Why do we sort via Heaps instead of Binary Search Trees?


A heap can be constructed from a list in O(n logn) time, because inserting an element into a heap takes O(logn) time and there are n elements.

Similarly, a binary search tree can be constructed from a list in O(n logn) time, because inserting an element into a BST takes on average logn time and there are n elements.

Traversing a heap from min-to-max takes O(n logn) time (because we have to pop n elements, and each pop requires an O(logn) sink operation). Traversing a BST from min-to-max takes O(n) time (literally just inorder traversal).

So, it appears to me that constructing both structures takes equal time, but BSTs are faster to iterate over. So, why do we use "Heapsort" instead of "BSTsort"?
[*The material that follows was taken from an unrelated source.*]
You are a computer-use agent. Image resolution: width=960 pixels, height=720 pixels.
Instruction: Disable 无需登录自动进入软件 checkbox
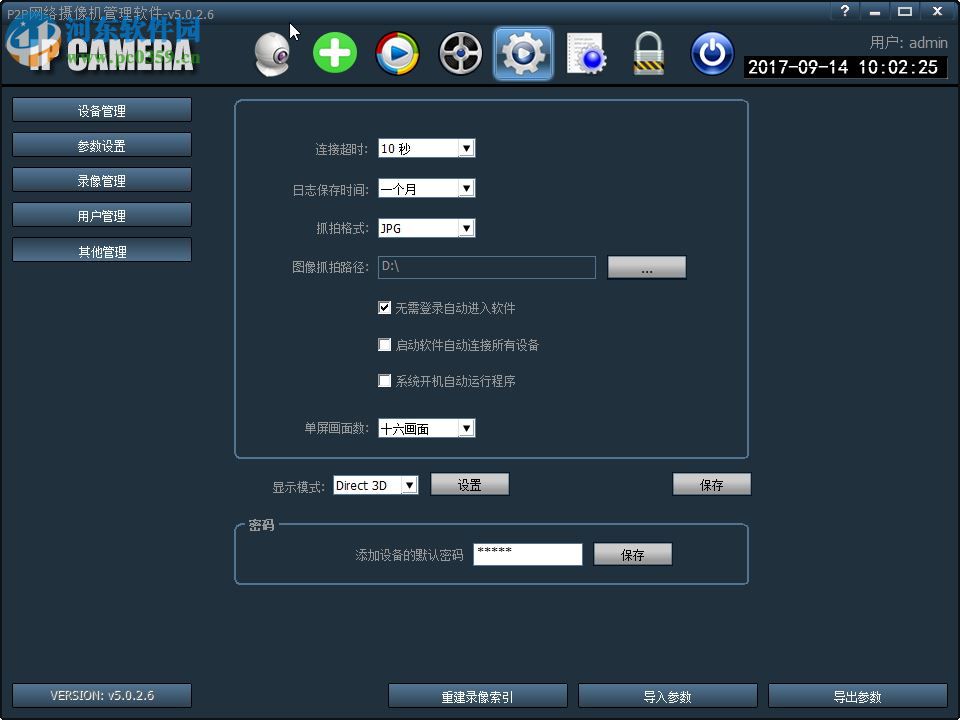click(384, 307)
Edit: Thank you to Tobias and lrlreon for your answers! In summary, below are the points why we use heaps instead of BSTs for sorting.

  • Construction of a heap can actually be done in O(n) time, not O(nlogn) time. This makes heap construction faster than BST construction.
  • Additionally, arrays can be easily transformed into heaps in-place, because heaps are always complete binary trees. BSTs can't be easily implemented as an array, since BSTs are not guaranteed to be complete binary trees. This means that BSTs require additional O(n) space allocation to sort, while Heaps require only O(1).
  • All operations on heaps are guaranteed to be O(logn) time. BSTs, unless balanced, may have O(n) operations. Heaps are dramatically simpler to implement than Balanced BSTs are.
  • If you need to modify a value after creating the heap, all you need to do is apply the sink or swim operations. Modifying a value in a BST is much more conceptually difficult.

Solution

  • If the sorting method consists of storing the elements in a data structure and after extracting in a sorted way, then, although both approaches (heap and bst) have the same asymptotic complexity O(n log n), the heap tends to be faster. The reason is the heap always is a perfectly balanced tree and its operations always are O(log n), in a determistic way, not on average. With bst's, depending on the approah for balancing, insertion and deletion tend to take more time than the heap, no matter which balancing approach is used. In addition, a heap is usually implemented with an array storing the level traversal of the tree, without the need of storing any kind of pointers. Thus, if you know the number of elements, which usually is the case, the extra storage required for a heap is less than the used for a bst.

    In the case of sorting an array, there is a very important reason which it would rather be preferable a heap than a bst: you can use the same array for storing the heap; no need to use additional memory.